■ TASK REQUIREMENTS:
Format the rows starting with the line containing "Tap the 18:47" and going on through the line containing "Looking at the screenshot, I should click(x=30, y=32)." as a numbered list, leaving out blank lines.

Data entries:

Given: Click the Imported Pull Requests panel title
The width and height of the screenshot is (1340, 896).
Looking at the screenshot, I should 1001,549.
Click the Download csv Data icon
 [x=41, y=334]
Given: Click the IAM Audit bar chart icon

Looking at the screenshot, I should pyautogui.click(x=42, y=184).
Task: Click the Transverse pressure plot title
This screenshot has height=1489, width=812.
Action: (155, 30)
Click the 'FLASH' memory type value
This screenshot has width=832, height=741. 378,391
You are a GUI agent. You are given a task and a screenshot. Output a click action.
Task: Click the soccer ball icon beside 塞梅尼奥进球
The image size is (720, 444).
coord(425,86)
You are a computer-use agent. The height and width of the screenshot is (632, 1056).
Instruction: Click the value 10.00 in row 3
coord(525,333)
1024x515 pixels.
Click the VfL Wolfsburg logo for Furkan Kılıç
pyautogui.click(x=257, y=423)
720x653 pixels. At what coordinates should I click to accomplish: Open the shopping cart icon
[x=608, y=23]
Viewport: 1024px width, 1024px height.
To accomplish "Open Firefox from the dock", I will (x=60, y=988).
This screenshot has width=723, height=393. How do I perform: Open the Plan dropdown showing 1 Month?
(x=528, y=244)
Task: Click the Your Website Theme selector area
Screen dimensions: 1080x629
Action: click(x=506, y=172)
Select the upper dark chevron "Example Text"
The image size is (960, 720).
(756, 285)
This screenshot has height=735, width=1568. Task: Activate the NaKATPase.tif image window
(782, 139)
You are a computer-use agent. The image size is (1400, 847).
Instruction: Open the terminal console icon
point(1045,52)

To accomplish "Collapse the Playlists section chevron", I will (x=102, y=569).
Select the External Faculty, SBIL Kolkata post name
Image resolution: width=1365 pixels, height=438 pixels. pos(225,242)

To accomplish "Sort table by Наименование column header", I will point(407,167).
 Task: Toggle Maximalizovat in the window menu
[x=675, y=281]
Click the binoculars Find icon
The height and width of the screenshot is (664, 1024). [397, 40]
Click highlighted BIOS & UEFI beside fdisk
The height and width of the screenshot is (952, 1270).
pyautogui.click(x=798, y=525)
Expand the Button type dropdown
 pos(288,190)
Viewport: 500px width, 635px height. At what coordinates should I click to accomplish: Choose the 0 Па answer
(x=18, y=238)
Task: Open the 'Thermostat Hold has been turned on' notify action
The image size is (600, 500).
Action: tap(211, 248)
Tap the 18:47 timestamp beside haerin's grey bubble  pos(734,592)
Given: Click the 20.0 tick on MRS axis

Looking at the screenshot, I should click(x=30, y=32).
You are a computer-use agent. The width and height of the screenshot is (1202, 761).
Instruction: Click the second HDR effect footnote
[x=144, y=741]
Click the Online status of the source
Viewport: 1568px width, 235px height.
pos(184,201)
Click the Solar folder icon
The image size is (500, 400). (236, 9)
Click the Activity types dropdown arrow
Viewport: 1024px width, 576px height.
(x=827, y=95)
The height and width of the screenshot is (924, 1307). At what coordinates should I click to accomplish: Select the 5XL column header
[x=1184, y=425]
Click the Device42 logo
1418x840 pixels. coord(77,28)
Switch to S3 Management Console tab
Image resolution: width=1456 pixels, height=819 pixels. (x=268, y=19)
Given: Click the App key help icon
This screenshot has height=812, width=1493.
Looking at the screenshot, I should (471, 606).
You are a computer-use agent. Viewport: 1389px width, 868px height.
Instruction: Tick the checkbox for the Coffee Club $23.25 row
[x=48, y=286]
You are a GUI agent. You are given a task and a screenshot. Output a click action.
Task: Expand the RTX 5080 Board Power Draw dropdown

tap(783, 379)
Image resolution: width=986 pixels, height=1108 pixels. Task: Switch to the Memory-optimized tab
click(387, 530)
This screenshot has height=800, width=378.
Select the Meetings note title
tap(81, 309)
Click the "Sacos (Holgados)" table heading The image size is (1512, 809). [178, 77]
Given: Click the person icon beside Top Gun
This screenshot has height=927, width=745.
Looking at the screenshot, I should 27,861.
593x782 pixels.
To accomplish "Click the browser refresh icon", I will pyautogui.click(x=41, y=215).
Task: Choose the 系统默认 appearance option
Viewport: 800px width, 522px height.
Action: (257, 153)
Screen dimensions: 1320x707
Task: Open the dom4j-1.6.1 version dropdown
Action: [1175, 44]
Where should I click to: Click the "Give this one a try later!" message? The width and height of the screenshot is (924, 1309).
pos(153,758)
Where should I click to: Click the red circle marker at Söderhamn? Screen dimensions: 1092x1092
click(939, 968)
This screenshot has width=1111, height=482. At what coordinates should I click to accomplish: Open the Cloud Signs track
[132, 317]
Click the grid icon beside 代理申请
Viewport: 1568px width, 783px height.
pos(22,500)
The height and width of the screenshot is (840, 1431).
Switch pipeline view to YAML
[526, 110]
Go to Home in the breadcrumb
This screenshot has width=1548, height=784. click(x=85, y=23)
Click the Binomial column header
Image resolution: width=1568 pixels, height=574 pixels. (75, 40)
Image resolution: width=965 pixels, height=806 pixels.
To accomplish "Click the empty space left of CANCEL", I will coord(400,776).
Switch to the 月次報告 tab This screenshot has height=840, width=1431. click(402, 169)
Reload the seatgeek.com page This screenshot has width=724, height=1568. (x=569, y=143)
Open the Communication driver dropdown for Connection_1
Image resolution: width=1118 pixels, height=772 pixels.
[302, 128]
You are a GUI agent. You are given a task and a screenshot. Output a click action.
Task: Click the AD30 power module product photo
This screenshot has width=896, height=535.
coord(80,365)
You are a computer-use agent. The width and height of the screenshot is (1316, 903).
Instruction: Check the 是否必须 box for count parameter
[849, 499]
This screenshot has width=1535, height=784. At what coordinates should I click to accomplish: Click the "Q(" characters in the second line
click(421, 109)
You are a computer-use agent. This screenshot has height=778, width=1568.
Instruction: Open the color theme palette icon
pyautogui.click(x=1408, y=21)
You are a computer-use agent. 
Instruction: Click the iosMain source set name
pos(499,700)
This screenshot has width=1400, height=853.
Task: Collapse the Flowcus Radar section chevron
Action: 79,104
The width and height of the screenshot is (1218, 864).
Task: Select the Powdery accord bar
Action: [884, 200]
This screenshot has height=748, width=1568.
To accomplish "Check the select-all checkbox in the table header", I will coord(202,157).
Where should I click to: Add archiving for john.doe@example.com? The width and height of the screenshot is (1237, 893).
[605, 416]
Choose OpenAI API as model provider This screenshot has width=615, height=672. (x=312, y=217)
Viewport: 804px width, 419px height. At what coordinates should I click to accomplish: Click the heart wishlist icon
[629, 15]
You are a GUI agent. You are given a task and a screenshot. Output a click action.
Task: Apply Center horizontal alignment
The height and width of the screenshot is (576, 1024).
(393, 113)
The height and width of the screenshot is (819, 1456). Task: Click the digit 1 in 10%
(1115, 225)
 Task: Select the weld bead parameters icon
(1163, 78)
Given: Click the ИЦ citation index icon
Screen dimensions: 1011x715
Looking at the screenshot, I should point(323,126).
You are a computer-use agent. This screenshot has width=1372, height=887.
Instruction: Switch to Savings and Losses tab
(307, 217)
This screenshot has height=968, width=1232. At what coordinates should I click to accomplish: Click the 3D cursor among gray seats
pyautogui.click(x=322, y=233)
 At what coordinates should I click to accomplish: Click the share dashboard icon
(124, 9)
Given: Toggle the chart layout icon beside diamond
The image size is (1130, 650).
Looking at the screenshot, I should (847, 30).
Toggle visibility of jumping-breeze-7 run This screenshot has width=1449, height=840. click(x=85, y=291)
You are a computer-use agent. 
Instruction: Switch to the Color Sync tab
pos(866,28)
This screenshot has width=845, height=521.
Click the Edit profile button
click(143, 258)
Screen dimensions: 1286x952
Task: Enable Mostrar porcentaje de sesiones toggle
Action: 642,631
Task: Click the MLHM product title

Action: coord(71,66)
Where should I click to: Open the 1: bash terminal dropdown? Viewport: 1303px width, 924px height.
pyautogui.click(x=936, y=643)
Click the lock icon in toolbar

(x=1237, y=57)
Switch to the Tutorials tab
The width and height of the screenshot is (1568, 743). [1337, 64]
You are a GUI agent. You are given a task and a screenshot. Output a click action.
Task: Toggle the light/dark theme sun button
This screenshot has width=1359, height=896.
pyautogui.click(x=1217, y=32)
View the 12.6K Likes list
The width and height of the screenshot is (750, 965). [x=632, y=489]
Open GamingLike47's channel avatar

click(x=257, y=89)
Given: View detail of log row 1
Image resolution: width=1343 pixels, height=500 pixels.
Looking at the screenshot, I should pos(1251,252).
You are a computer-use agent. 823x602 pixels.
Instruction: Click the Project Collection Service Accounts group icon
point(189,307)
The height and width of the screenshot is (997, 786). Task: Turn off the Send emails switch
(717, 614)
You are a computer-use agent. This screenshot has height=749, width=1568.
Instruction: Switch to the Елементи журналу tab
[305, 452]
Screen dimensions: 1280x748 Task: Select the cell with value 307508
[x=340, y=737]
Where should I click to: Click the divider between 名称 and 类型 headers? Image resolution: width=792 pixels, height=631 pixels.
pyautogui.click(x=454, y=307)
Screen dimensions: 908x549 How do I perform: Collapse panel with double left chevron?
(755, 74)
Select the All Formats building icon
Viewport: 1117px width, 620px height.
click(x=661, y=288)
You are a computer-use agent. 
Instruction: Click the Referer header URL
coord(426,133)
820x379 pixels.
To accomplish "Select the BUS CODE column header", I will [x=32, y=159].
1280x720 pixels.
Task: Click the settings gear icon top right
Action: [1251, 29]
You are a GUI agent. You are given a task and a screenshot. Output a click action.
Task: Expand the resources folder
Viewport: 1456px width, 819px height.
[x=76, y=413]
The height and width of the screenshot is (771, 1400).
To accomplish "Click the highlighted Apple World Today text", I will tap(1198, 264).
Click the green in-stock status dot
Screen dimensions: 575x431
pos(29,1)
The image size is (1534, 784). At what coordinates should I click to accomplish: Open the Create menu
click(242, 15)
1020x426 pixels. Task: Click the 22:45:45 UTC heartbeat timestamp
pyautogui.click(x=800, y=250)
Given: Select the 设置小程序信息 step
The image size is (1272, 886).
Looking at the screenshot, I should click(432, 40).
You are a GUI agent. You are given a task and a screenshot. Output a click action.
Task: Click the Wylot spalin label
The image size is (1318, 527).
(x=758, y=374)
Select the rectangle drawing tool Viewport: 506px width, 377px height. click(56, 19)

■ EXPECTED ANSWER:
1. Tap the 18:47 timestamp beside haerin's grey bubble  pos(734,592)
2. Given: Click the 20.0 tick on MRS axis
3. Looking at the screenshot, I should click(x=30, y=32).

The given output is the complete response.